- _INPUT RECORDS_
***

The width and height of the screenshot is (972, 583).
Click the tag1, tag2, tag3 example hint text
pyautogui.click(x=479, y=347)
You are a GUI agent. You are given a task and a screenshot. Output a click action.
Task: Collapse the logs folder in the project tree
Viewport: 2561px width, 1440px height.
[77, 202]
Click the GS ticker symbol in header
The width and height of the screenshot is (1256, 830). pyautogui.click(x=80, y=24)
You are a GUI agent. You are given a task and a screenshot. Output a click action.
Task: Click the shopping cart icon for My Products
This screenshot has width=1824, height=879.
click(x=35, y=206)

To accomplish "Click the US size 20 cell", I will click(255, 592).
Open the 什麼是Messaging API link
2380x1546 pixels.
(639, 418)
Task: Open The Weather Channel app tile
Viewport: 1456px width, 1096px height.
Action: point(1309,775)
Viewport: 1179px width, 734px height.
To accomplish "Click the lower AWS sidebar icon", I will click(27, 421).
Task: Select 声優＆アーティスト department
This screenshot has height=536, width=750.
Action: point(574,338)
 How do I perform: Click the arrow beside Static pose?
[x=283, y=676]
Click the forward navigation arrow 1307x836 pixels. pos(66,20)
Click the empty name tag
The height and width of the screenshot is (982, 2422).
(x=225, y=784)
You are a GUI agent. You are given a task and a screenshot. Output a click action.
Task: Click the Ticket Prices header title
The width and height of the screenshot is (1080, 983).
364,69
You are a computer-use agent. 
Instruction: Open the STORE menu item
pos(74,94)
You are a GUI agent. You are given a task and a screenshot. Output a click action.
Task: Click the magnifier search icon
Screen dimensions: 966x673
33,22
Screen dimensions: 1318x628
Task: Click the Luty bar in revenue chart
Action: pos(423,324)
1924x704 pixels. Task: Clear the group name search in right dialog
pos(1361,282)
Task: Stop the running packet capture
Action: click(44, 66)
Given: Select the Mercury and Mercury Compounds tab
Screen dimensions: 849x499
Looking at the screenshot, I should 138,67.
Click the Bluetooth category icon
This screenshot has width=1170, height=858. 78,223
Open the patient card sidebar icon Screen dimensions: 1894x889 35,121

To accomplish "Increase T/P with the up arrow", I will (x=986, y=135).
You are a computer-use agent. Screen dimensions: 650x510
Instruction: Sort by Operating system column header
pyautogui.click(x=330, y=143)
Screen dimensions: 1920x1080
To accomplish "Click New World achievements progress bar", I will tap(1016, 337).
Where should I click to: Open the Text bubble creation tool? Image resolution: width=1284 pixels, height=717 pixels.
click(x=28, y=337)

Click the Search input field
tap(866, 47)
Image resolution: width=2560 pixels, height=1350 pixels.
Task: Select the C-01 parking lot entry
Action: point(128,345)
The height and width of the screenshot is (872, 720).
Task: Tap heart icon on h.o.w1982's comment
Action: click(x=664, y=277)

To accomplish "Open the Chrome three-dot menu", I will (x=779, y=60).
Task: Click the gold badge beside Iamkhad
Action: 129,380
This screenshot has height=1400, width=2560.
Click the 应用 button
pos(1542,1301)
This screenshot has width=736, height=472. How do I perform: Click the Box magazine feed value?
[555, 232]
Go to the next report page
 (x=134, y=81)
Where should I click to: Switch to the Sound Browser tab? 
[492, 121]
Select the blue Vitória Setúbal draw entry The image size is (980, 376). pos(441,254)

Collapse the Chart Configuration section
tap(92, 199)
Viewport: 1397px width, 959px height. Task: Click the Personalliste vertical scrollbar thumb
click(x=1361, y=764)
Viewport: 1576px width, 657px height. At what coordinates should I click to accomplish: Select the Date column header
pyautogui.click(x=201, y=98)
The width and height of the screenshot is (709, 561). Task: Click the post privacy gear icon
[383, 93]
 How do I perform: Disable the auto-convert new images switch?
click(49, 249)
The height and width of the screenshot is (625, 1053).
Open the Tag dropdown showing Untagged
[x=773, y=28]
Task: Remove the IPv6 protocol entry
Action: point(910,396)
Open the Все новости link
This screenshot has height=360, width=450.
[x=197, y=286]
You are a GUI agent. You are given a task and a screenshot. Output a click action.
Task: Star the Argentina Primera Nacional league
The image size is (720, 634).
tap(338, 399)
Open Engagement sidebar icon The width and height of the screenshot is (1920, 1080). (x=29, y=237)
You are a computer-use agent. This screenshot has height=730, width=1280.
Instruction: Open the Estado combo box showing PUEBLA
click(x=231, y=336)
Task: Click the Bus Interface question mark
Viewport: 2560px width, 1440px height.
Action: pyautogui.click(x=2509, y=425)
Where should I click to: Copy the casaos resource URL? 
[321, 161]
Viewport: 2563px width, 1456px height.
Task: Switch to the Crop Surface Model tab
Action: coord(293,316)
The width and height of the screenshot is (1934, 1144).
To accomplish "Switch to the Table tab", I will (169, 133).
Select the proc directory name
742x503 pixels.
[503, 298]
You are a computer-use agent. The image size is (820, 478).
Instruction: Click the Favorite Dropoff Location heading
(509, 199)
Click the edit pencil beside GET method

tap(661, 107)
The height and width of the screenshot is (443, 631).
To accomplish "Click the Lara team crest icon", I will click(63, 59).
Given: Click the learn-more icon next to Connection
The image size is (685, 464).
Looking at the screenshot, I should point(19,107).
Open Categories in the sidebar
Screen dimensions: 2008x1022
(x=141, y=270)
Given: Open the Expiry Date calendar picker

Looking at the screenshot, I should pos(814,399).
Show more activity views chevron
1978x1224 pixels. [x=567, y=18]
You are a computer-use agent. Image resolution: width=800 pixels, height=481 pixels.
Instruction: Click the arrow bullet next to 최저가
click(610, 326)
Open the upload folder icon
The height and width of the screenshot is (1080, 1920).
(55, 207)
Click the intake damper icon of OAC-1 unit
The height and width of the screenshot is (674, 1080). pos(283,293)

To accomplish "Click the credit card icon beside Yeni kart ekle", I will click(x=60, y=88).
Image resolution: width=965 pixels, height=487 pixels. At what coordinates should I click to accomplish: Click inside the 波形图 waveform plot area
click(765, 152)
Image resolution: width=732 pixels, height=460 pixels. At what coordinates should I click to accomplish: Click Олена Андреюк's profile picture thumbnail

***

- _WORK TO COMPLETE_
Reproduce every one of the records above verbatim, line for line.

- _EXERCISE RESPONSE_
The width and height of the screenshot is (972, 583).
Click the tag1, tag2, tag3 example hint text
pyautogui.click(x=479, y=347)
You are a GUI agent. You are given a task and a screenshot. Output a click action.
Task: Collapse the logs folder in the project tree
Viewport: 2561px width, 1440px height.
[77, 202]
Click the GS ticker symbol in header
The width and height of the screenshot is (1256, 830). pyautogui.click(x=80, y=24)
You are a GUI agent. You are given a task and a screenshot. Output a click action.
Task: Click the shopping cart icon for My Products
This screenshot has width=1824, height=879.
click(x=35, y=206)

To accomplish "Click the US size 20 cell", I will click(255, 592).
Open the 什麼是Messaging API link
2380x1546 pixels.
(639, 418)
Task: Open The Weather Channel app tile
Viewport: 1456px width, 1096px height.
Action: point(1309,775)
Viewport: 1179px width, 734px height.
To accomplish "Click the lower AWS sidebar icon", I will click(27, 421).
Task: Select 声優＆アーティスト department
This screenshot has height=536, width=750.
Action: point(574,338)
 How do I perform: Click the arrow beside Static pose?
[x=283, y=676]
Click the forward navigation arrow 1307x836 pixels. pos(66,20)
Click the empty name tag
The height and width of the screenshot is (982, 2422).
(x=225, y=784)
You are a GUI agent. You are given a task and a screenshot. Output a click action.
Task: Click the Ticket Prices header title
The width and height of the screenshot is (1080, 983).
364,69
You are a computer-use agent. 
Instruction: Open the STORE menu item
pos(74,94)
You are a GUI agent. You are given a task and a screenshot. Output a click action.
Task: Click the magnifier search icon
Screen dimensions: 966x673
33,22
Screen dimensions: 1318x628
Task: Click the Luty bar in revenue chart
Action: pos(423,324)
1924x704 pixels. Task: Clear the group name search in right dialog
pos(1361,282)
Task: Stop the running packet capture
Action: click(44, 66)
Given: Select the Mercury and Mercury Compounds tab
Screen dimensions: 849x499
Looking at the screenshot, I should 138,67.
Click the Bluetooth category icon
This screenshot has width=1170, height=858. 78,223
Open the patient card sidebar icon Screen dimensions: 1894x889 35,121

To accomplish "Increase T/P with the up arrow", I will (x=986, y=135).
You are a computer-use agent. Screen dimensions: 650x510
Instruction: Sort by Operating system column header
pyautogui.click(x=330, y=143)
Screen dimensions: 1920x1080
To accomplish "Click New World achievements progress bar", I will tap(1016, 337).
Where should I click to: Open the Text bubble creation tool? Image resolution: width=1284 pixels, height=717 pixels.
click(x=28, y=337)

Click the Search input field
tap(866, 47)
Image resolution: width=2560 pixels, height=1350 pixels.
Task: Select the C-01 parking lot entry
Action: point(128,345)
The height and width of the screenshot is (872, 720).
Task: Tap heart icon on h.o.w1982's comment
Action: click(x=664, y=277)

To accomplish "Open the Chrome three-dot menu", I will (x=779, y=60).
Task: Click the gold badge beside Iamkhad
Action: 129,380
This screenshot has height=1400, width=2560.
Click the 应用 button
pos(1542,1301)
This screenshot has width=736, height=472. How do I perform: Click the Box magazine feed value?
[555, 232]
Go to the next report page
 (x=134, y=81)
Where should I click to: Switch to the Sound Browser tab? 
[492, 121]
Select the blue Vitória Setúbal draw entry The image size is (980, 376). pos(441,254)

Collapse the Chart Configuration section
tap(92, 199)
Viewport: 1397px width, 959px height. Task: Click the Personalliste vertical scrollbar thumb
click(x=1361, y=764)
Viewport: 1576px width, 657px height. At what coordinates should I click to accomplish: Select the Date column header
pyautogui.click(x=201, y=98)
The width and height of the screenshot is (709, 561). Task: Click the post privacy gear icon
[383, 93]
 How do I perform: Disable the auto-convert new images switch?
click(49, 249)
The height and width of the screenshot is (625, 1053).
Open the Tag dropdown showing Untagged
[x=773, y=28]
Task: Remove the IPv6 protocol entry
Action: point(910,396)
Open the Все новости link
This screenshot has height=360, width=450.
[x=197, y=286]
You are a GUI agent. You are given a task and a screenshot. Output a click action.
Task: Star the Argentina Primera Nacional league
The image size is (720, 634).
tap(338, 399)
Open Engagement sidebar icon The width and height of the screenshot is (1920, 1080). (x=29, y=237)
You are a computer-use agent. This screenshot has height=730, width=1280.
Instruction: Open the Estado combo box showing PUEBLA
click(x=231, y=336)
Task: Click the Bus Interface question mark
Viewport: 2560px width, 1440px height.
Action: pyautogui.click(x=2509, y=425)
Where should I click to: Copy the casaos resource URL? 
[321, 161]
Viewport: 2563px width, 1456px height.
Task: Switch to the Crop Surface Model tab
Action: coord(293,316)
The width and height of the screenshot is (1934, 1144).
To accomplish "Switch to the Table tab", I will (169, 133).
Select the proc directory name
742x503 pixels.
[503, 298]
You are a computer-use agent. The image size is (820, 478).
Instruction: Click the Favorite Dropoff Location heading
(509, 199)
Click the edit pencil beside GET method

tap(661, 107)
The height and width of the screenshot is (443, 631).
To accomplish "Click the Lara team crest icon", I will click(63, 59).
Given: Click the learn-more icon next to Connection
The image size is (685, 464).
Looking at the screenshot, I should point(19,107).
Open Categories in the sidebar
Screen dimensions: 2008x1022
(x=141, y=270)
Given: Open the Expiry Date calendar picker

Looking at the screenshot, I should pos(814,399).
Show more activity views chevron
1978x1224 pixels. [x=567, y=18]
You are a computer-use agent. Image resolution: width=800 pixels, height=481 pixels.
Instruction: Click the arrow bullet next to 최저가
click(610, 326)
Open the upload folder icon
The height and width of the screenshot is (1080, 1920).
(55, 207)
Click the intake damper icon of OAC-1 unit
The height and width of the screenshot is (674, 1080). pos(283,293)

To accomplish "Click the credit card icon beside Yeni kart ekle", I will click(x=60, y=88).
Image resolution: width=965 pixels, height=487 pixels. At what coordinates should I click to accomplish: Click inside the 波形图 waveform plot area
click(765, 152)
Image resolution: width=732 pixels, height=460 pixels. At what coordinates should I click to accomplish: Click Олена Андреюк's profile picture thumbnail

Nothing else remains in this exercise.